Bladder Adjuvant RadioTherapy (BART): Acute and Late Toxicity from a Phase III Multicentre Randomized Controlled Trial: Acute and late toxicity in BART RCT
Mené sur 153 patients atteints d'un carcinome urothélial de la vessie avec envahissement musculaire et à haut risque de récidive, cet essai multicentrique évalue la toxicité d'une radiothérapie après une cystectomie radicale et une chimiothérapie
Purpose: To report toxicity from the multicentre phase III randomized trial of Bladder Adjuvant Radiotherapy (BART) after radical cystectomy (RC) and chemotherapy in high-risk muscle-invasive bladder cancer (MIBC). Materials/Methods: Patients with non-metastatic urothelial MIBC with ≥1 high-risk feature after RC: pT3-4, pN1-3, nodal yield <10, positive margin, or ≥cT3 downstaged with neoadjuvant chemotherapy; were randomized 1:1 to observation (Obs) or adjuvant radiotherapy (RT) at 4 centres, stratified by pN stage (N0, N+) and chemotherapy (neoadjuvant, adjuvant, none). Stoma-sparing IG-IMRT 50.4Gy/28# was prescribed to the cystectomy bed and pelvic nodes. Acute toxicity (≤3 months of RT/randomization) and late toxicity were assessed per protocol using CTCAE v5.0. Patients progressing within 3 or 6 months of randomization were excluded from acute or late toxicity analysis respectively. Results: BART trial enrolled 153 patients (Obs=76, RT=77). About half (49%) had pN+. Nearly 90% received chemotherapy (70% neoadjuvant; most commonly gemcitabine plus cisplatin).
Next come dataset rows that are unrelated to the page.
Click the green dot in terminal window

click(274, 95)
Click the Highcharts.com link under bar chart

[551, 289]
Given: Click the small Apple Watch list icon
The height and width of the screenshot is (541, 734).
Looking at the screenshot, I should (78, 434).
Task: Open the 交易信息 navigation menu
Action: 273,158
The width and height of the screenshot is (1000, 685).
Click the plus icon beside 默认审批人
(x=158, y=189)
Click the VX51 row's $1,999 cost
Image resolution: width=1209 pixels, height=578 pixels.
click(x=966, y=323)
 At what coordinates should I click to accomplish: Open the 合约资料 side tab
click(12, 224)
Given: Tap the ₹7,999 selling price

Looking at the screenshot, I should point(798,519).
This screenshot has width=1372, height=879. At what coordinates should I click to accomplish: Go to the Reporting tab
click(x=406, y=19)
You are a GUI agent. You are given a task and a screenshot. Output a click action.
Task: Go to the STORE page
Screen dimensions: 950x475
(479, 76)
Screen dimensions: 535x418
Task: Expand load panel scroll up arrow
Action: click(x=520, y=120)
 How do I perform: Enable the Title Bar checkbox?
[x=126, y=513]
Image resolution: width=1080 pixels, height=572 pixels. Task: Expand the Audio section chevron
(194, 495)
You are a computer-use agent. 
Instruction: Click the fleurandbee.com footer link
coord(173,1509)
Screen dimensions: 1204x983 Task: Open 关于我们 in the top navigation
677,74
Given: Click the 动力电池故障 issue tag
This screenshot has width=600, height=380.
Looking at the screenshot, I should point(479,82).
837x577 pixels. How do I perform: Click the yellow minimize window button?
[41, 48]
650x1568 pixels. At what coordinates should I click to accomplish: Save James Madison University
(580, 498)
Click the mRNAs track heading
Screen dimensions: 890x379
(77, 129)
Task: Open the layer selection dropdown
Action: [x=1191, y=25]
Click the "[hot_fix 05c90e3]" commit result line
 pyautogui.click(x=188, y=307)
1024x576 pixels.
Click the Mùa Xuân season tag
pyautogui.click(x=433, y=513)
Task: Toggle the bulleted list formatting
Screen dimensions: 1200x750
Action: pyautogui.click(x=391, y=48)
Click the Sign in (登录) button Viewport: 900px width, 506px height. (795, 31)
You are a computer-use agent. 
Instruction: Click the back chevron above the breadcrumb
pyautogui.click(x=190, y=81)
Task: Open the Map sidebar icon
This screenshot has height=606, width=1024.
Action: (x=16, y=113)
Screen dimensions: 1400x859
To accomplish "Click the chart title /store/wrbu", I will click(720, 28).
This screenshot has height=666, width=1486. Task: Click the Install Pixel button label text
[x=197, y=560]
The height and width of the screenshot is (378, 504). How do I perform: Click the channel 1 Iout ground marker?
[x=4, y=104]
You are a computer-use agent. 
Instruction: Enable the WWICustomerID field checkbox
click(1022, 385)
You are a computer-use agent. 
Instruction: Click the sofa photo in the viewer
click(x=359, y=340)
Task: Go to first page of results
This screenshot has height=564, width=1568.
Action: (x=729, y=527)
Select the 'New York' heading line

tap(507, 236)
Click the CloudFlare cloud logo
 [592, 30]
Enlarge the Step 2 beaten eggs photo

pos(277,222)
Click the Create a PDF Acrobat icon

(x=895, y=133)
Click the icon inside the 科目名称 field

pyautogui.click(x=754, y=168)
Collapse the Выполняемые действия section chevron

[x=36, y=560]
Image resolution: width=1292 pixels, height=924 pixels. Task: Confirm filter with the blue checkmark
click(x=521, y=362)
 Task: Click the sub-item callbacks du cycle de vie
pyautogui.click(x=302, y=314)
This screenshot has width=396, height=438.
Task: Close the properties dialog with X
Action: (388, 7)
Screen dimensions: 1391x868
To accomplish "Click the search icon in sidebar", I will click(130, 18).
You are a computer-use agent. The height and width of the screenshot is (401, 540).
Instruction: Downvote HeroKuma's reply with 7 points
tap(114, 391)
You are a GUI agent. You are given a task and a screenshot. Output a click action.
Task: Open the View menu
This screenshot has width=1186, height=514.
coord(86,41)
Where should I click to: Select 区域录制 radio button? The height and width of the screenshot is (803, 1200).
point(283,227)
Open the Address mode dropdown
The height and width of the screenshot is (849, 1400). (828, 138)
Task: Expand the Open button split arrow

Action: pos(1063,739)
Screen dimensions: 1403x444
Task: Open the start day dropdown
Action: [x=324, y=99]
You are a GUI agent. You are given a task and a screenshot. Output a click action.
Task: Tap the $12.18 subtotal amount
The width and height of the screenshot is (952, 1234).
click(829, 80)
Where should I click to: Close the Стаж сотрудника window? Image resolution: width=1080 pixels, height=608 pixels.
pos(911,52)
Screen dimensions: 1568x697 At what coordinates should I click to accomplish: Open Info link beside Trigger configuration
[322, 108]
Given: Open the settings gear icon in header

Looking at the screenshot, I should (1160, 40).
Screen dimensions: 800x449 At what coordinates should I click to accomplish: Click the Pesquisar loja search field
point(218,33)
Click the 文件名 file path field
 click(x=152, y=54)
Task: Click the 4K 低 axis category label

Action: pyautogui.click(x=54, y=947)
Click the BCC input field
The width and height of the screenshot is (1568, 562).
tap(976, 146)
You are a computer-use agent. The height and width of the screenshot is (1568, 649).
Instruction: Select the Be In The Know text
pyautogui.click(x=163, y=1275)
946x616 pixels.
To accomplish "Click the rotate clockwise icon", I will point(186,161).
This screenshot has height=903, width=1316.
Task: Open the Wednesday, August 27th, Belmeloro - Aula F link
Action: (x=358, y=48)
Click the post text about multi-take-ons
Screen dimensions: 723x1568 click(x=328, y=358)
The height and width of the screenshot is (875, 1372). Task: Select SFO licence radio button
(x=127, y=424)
In the RT arm, 63/77 completed radiotherapy per protocol with no toxicity-related RT termination. Of the 134 patients analyzable for acute toxicity, no difference was observed in grade 3 (Obs 4.2% vs RT 1.6%, p=0.34). Grade 2 effects were higher with RT (17.5% vs 1.1%, p<0.001), mainly diarrhea/enteritis or proctitis. Late toxicity was analyzable for 104 patients (Obs=57, RT=47) with median follow up of 27 months. Grade 3-4 toxicity were about 10% (Obs 10.5% vs RT 8.4%, p=0.62), and cumulative late grade 2+ toxicity was similar in both the groups (17.5% vs 23.3%, p=0.27). Conclusion: In the largest trial of adjuvant radiotherapy for high-risk urothelial MIBC, severe acute and late toxicity were low and similar with observation or radiotherapy. The oncological outcomes are awaited.